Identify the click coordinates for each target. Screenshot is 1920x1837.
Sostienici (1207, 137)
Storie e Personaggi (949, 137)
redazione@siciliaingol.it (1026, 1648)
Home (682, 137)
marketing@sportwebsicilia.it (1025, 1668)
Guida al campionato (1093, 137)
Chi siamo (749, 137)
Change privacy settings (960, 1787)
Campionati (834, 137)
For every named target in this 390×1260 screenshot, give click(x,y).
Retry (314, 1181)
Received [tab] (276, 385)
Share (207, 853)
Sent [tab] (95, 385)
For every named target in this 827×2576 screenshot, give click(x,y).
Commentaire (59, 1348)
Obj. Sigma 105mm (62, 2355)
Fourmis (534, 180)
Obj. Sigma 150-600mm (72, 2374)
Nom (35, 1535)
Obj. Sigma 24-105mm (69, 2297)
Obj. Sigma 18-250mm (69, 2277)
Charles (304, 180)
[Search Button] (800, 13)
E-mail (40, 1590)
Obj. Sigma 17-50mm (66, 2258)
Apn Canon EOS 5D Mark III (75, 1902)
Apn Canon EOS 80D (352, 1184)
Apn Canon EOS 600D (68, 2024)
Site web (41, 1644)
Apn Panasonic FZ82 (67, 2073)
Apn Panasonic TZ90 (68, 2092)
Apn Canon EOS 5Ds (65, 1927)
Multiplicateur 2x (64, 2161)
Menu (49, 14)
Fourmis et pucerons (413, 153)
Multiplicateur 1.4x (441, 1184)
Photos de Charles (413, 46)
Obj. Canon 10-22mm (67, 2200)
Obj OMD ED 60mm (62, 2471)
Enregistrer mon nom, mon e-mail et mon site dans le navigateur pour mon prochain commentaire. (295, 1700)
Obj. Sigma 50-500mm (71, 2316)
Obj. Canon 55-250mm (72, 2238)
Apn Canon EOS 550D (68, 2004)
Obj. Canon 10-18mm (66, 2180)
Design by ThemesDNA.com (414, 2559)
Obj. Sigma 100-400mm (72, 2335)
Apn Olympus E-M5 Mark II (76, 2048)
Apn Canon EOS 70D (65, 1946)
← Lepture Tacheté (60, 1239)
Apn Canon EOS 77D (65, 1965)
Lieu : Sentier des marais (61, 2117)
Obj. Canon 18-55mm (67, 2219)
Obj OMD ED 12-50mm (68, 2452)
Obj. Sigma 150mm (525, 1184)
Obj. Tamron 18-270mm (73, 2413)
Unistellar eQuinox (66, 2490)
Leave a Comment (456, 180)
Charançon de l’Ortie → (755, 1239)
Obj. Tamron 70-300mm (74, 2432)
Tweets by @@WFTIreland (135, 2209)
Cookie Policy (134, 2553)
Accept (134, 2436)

┄┄┄┄┄┄┄┄┄┄

Filter the records above for lines containing the word "target", and copy those lines.

Identify the click coordinates for each target. Screenshot is 1920x1837.
For every named target in this 390×1260 screenshot, give click(x,y).
For every named target in this 827×2576 screenshot, give click(x,y).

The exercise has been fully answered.